Document section:
Hit up the internet, and you shall know.
Some are — without batting an eyelid — caving to their basest instincts. A recent example? An intrepid incursion into IAS officers Tina Dabi and Athar Khan's marriage. Recently, the couple — who got married in 2018 — filed for divorce and almost everyone — who is not a part of that marriage — has an opinion about it.
While some are of the opinion that this was inevitable — raking up the age-old 'love-jihad' (allegations of forceful conversion to Islam) discourse — others are of the opinion that this has a bearing on the future of all interfaith couples.
Funny, how we are convinced that the lifespan of an interfaith marriage is a litmus test for societal ills.
Freelance virtue-signallers, please sit down.
Bigotry would be dead by now if all we had to do was get happy interfaith couples to turn up and mark attendance.
First of all, Tina Dabi and Athar Khan don't owe the world anything. It is extremely unfair to shower them with self-righteous voiceovers at this point. Yes, interfaith couples have it hard; no, it still isn't their responsibility to set an example for all interfaith couples by making the marriage work - repeat after me: making a marriage work is not a blanket achievement!
So, shush with the shoulds and shouldn'ts.
My unsolicited sermon? Marriage is a subjective experience; it is between two people who've chosen to be with each other and we - the commentators from the sidelines - have no say in it.
So, marriages - interfaith or not - don't owe the world any kind of 'model behaviour' ; the world owes them acceptance, regardless of their future.
But alas - that's wishful thinking? I mean, jewellery brand Tanishq had to recently pull down an ad that showed a woman in a happy marriage. Strange?

Complete the following:
**1)** Summarize the commentary on interfaith marriage in two sentences.
**2)** In what year did Tina Dabi and Athar Khan get married, according to the commentary on interfaith marriage?
**3)** Extend the commentary on interfaith marriage by writing what follows its final sentence.

Given material:
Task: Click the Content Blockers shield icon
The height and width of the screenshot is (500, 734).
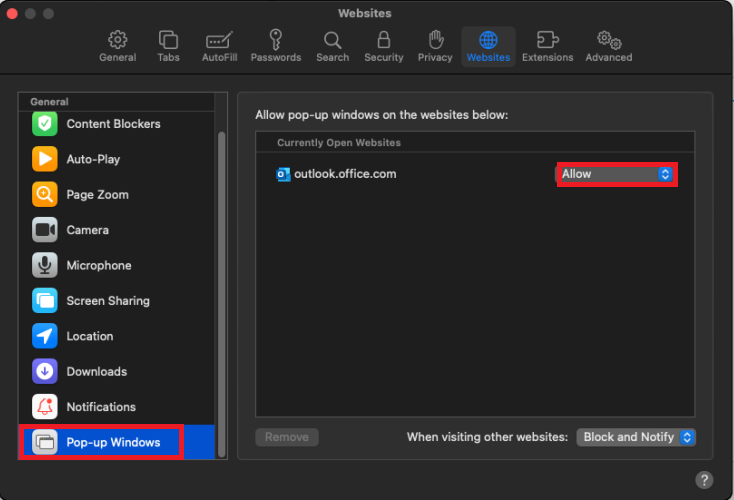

Final results:
**1)** After IAS officers Tina Dabi and Athar Khan, who married in 2018, filed for divorce, many outsiders weighed in, some invoking the 'love-jihad' discourse and others saying it bears on the future of all interfaith couples. The writer argues that marriage is a subjective experience between two people and that interfaith marriages owe the world no 'model behaviour', while the world owes them acceptance regardless of their future.

**2)** They got married in 2018.

**3)**
Oh, and it happened to be an interfaith marriage.
Ding. Ding. Ding.
There goes the acceptance part.
(Side Bar: The government has no data or definition on 'love jihad'. Mental not for self. )
Say, what if Dabi and Khan were to NOT file for divorce? Would they be left alone? Would they not have to fend off the occasional 'love-jihad' allegations ? Would they not have to convince the occasional naysayer that there was no coercion of any sorts? I am going to let this marinate.
On the other hand, what is particularly striking is that we forget often that words... have... err... meanings. You don't earn brownie points for 'tolerance' if you say we are a 'tolerant' country that 'allows' interfaith relationships. We shouldn't have to resort to verbs and adjectives that mess up the power balance. No relationship, born out of mutual consent, should have to seek permission to get its ball rolling!
So, let's calm down?
Anyhow, one last thing before I sign off. Can we please, please count to ten (telling myself this too) before our adrenaline spurts on Twitter? It is 2020 and we are a tired, old world.
We can afford to judge a bit less. What scares one more and more, with each passing day, is that we have no patience for human elements in our daily grind. The intangibles, the blinks-and-misses, the surround sound that rounds off the human condition. We are not objective determinants, we are... subjective experiences. Why then, must we leap at conclusions and takeaways ten seconds after social contracts falter? Without so much as sparing the details a thought.
Take a break.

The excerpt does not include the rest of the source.